I got embarrassed when Kristin caught me and called me out for being a sucker for repeating and persevorating on the angry parts of movies. There are complicated ingrained sources of anger (and other difficult emotions, for that matter) inside of me that I’ve spent a long time trying to figure out and get in touch with. I’ve made a lot of progress with my explorations -yet I still have fears about the unknown parts of my difficult emotions. There is a part of me that fears that, at this time in my life when I’m preparing to find a mate (and eventually become an attachment figure myself when I become a parent), I might get rejected as a “broken” mate -or worse, I might have a hidden self-destruct buried deep within my unexplored emotions which would sabotage the happy life that I want for myself. I don’t think that that would be the case for me -but it is scary and hard for me to know for certain when there are parts of my own feelings that I feel like I may be out of touch with. Additionally, sometimes it feels difficult for me to trust how I feel.

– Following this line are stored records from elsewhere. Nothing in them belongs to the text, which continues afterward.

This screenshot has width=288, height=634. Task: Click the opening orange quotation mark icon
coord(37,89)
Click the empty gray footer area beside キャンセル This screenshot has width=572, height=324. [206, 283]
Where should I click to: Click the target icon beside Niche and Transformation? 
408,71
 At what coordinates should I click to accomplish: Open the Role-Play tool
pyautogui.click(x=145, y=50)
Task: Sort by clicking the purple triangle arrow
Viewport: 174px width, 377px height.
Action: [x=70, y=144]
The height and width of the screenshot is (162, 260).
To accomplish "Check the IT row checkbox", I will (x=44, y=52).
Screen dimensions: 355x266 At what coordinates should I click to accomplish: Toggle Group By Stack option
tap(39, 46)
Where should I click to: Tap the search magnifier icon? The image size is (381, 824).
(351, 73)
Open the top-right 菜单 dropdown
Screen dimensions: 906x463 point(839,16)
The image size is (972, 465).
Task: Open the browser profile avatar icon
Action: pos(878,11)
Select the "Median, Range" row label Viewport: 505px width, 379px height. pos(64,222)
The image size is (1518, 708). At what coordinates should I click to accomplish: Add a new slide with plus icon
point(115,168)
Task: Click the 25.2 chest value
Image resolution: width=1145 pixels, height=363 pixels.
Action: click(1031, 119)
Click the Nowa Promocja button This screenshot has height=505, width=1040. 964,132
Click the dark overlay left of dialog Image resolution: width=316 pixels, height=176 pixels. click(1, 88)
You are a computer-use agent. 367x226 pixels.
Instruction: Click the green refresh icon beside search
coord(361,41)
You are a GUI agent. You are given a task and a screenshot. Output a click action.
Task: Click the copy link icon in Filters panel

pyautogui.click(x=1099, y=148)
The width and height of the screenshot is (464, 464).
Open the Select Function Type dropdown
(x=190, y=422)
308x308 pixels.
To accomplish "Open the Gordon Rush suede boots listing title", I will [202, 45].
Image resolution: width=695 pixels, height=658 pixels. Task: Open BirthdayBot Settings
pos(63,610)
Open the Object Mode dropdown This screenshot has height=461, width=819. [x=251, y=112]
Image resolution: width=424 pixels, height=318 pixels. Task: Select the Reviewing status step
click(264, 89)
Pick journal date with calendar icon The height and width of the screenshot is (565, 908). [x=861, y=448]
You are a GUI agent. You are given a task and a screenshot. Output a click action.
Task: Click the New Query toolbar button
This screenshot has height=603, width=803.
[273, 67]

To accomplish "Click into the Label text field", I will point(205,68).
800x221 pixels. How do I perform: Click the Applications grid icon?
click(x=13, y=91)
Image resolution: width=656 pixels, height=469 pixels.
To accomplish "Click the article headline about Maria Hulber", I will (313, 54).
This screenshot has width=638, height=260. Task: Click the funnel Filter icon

Looking at the big picture, however, I do feel pretty okay about everything turning out well and relatively, if not mostly, on the path for what I want in life. That makes sense for me. It probably, also, would do me some good to not blame or displace my own struggles onto other people (like my primary attachments.) My energy would seem better spent enjoying what is in front of me and risking the assumption that it okay for me to move towards making the lovely life that I want for myself. We are all human -and I’m sure that whatever partner I end up with will be just as human as I am. Life won’t be perfect and I won’t be perfect -but I’ll be the perfect version of myself. I’ll continue to explore and grow, and as I risk more, my demons will be drawn out for me to handle bit by bit. I probably wouldn’t be exploring these thoughts right now if it weren’t the case that I was taking a chance in a relationship where I am willing to be vulnerable and willing to put all of my cards on the table. Worst comes to worst I’ll at least be able to say that I lived life with all I got.